I was a junior then and I had never had a date. I also didn't have a car or even a license. So, to go to the dance we had to be driven by my father. Since it was potluck, Marilyn brought a dish, a large bowl of warm rice pudding.
I was wearing a new suit from JC Penney's, a stiff searsucker summer job that my father had bought me a week before for the special occasion. You can imagine that I was both mortified and thrilled to be riding in the front seat sitting next to the beautiful Marilyn, with Dad driving, and her chatting easily with him. I felt like they were on the date and I was tagging along and that maybe I should be in the back seat.

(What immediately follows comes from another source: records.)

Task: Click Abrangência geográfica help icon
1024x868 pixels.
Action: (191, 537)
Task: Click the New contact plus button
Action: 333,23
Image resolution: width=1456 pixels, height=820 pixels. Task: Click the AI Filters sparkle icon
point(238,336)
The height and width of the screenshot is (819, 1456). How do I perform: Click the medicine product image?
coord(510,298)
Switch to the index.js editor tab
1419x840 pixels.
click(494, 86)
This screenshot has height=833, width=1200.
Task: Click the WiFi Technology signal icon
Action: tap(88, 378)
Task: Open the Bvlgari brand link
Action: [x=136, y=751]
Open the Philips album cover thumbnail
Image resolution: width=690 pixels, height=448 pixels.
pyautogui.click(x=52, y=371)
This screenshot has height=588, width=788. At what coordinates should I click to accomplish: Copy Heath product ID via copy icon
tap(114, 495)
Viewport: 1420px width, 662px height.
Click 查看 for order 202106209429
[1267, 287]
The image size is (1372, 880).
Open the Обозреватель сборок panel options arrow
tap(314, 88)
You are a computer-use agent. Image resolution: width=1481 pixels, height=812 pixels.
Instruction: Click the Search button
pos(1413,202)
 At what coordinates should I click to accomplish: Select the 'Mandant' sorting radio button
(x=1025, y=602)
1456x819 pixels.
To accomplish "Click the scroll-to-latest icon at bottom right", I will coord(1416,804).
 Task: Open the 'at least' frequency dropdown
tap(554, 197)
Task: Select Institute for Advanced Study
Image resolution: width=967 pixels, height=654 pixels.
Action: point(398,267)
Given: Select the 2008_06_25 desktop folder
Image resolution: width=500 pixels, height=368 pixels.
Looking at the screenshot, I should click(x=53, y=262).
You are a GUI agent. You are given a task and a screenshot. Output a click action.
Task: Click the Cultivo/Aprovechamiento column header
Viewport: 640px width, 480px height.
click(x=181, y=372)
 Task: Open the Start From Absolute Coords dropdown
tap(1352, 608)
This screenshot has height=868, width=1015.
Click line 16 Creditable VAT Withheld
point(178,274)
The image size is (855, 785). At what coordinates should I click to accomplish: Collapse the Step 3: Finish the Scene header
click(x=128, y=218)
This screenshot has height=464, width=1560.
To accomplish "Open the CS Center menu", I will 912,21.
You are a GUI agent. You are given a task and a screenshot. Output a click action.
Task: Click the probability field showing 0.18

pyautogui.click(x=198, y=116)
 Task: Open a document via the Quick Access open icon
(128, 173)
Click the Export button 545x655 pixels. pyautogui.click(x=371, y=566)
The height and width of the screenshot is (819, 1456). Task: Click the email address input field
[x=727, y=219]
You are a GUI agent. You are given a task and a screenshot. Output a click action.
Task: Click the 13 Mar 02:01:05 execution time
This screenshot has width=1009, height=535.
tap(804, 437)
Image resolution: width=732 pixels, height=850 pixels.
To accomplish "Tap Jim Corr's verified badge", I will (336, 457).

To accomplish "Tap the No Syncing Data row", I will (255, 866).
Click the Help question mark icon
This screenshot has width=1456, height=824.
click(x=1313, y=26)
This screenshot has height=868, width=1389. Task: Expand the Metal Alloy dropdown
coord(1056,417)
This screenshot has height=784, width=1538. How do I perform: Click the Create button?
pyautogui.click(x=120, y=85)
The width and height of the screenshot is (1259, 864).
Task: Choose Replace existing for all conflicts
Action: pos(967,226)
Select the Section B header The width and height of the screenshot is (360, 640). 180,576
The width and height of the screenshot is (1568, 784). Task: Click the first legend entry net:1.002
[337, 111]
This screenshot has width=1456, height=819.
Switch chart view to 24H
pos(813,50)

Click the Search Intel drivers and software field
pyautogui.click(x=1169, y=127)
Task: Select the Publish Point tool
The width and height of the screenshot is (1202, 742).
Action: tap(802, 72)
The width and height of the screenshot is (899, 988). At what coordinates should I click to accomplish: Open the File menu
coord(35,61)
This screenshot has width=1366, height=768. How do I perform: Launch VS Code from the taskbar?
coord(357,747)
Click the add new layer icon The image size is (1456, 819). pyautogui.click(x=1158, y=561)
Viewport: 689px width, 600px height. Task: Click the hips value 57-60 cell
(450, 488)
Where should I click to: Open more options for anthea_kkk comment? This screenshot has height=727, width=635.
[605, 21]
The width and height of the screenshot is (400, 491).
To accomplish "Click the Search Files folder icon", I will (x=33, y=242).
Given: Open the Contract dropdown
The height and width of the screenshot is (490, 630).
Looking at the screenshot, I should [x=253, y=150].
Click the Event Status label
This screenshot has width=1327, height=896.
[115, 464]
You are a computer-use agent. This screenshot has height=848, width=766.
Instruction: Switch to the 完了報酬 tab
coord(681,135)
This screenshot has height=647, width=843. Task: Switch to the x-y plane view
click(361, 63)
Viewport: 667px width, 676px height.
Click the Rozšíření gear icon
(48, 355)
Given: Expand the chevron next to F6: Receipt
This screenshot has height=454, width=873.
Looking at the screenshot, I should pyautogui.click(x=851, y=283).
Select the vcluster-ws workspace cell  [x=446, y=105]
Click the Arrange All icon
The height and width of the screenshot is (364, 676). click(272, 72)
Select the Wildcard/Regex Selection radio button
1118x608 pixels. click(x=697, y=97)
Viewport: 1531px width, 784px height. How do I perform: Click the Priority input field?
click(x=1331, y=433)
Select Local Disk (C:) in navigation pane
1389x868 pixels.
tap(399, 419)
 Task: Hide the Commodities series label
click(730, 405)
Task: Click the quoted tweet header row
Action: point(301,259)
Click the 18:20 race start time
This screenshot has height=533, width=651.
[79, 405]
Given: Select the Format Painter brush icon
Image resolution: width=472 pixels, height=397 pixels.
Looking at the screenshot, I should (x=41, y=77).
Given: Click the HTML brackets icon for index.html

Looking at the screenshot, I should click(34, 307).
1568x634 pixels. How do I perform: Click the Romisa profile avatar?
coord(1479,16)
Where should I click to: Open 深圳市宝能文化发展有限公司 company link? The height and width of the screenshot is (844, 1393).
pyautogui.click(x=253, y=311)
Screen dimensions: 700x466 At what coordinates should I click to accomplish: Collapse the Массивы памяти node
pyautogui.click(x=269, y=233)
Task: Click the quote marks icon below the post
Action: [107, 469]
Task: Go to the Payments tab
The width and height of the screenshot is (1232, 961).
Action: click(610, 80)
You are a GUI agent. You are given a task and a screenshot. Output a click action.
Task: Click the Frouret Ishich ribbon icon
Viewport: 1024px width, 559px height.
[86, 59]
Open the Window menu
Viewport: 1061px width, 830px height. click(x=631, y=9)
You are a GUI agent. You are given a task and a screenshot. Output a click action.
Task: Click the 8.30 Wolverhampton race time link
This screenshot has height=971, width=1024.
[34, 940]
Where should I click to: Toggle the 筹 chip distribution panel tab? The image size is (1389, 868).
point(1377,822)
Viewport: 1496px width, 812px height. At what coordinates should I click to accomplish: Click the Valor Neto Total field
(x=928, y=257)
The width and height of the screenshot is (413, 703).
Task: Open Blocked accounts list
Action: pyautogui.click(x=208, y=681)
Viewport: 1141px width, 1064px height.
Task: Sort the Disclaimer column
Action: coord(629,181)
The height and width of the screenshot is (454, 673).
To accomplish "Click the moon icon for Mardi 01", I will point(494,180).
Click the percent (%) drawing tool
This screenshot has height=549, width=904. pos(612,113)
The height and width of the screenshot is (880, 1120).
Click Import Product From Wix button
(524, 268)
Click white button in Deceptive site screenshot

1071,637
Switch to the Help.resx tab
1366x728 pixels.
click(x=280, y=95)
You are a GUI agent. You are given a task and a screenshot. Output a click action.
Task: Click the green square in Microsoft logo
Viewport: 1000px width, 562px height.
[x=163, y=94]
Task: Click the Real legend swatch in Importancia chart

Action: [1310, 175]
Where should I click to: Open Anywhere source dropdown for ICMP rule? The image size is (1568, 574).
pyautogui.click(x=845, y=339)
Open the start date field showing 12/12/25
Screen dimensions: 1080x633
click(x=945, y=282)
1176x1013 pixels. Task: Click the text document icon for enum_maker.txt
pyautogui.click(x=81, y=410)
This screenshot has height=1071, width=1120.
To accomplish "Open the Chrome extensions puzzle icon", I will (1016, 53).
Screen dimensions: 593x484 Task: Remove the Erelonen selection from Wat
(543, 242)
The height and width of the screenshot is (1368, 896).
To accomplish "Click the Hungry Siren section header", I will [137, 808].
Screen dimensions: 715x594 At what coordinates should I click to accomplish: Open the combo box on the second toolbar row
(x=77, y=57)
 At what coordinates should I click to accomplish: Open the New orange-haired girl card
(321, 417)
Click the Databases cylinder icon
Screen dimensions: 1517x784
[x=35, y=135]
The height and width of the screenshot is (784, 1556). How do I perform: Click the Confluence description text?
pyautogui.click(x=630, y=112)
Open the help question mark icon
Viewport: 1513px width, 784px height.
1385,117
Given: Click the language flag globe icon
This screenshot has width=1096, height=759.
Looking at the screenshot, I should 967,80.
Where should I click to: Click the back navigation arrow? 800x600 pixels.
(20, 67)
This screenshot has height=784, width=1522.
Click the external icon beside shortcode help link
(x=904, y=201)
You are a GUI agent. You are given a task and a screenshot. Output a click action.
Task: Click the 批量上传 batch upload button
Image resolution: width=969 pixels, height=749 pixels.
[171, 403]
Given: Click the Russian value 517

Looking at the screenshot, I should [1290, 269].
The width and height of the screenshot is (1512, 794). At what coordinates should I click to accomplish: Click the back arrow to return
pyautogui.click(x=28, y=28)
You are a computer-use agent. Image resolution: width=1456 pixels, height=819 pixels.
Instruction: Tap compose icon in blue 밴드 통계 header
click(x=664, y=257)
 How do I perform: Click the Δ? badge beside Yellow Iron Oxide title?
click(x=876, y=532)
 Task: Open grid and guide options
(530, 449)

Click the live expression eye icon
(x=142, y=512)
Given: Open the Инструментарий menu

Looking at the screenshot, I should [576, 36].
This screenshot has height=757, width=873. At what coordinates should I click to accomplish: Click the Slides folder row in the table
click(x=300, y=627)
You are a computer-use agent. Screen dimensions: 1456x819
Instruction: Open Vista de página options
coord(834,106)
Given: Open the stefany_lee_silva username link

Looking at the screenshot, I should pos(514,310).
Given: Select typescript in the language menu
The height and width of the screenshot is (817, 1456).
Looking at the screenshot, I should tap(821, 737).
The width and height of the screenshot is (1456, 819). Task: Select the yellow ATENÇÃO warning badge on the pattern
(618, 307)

I could feel the heat of her arm next to me. It felt warmer than the bowl of rice pudding in my lap. As we pulled up in front of La Villita, my father was telling me to give him a call when we wanted to go home and I was starting to get out of the car with one foot on the ground and the rest of me back in the car feeling Marilyn's body next to me, when suddenly the very large bowl of warm rice pudding slipped and spilled its gelatinous goo into my lap, the very center of my anxious being at that particular moment.
It is at moments like this that the serial killer is born.
I felt as if the whole world had stopped and was looking at me with complete disgust and that a glowering god had caught my action and was now saying to me, "I can't believe you did something so stupid. You will now live the rest of your days on a remote, empty planet, far away humankind. Either that or Iceland."
But, then, I was saved.
Marilyn's Buddha self kicked in. Marilyn laughed easily, told my father to go on, and that we would take care of it. She helped me brush the rest of the pudding out of my lap, and then took me into the kitchen behind the dance floor to finish the clean-up. A friend's Mom working in the kitchen getting the food ready for the dance pitched in.
A few minutes later we were out on the dance floor and to my surprise I found that I could actually dance with Marilyn in my arms without fainting. My afternoons of practicing with Mom in our small living room paid off. Later in the evening, a friend volunteered to drive us home, double-date style. In the space of a couple of hours I had become something more than a goofy, bespecaled adolescent dreaming of Marilyn.
But not quite. As we were walking to the car with the other couple, a small dog came running up behind me and started barking and I almost jumped all the way back into my former doomed life but Marilyn had me firmly in hand and we got in the back seat and then we all went to Earl Abel's, the best 24-hour restaurant on the planet and I ordered coffee and pie for Marilyn and me just like the grown-up I was fast becoming.
I think I dated Marilyn only one more time, after I got my driver's license. But what she taught me back then I still am learning. Somewhere within us all is a true self that can suddenly surface and changes everything, helping us see things more clearly and to make our way.
I don't think Marilyn was trying to be nice or kind. I don't think she was trying to be anything. I think she had suddenly acted out of some other place, a place where everything is accepted, where everything belongs. She calmly acted as if a tall, skinny young man with rice pudding in his lap was the most natural thing in the universe, right up there with gravity and the stars in the sky.
Marilyn gave me a fleeting glimpse of what it means to see ourselves as we actually are, imperfect and cracked right down to the ground, and that it is all okay.
Marilyn, wherever you are, this is for you, a kiss that I never did give you, a kiss for your Buddha self.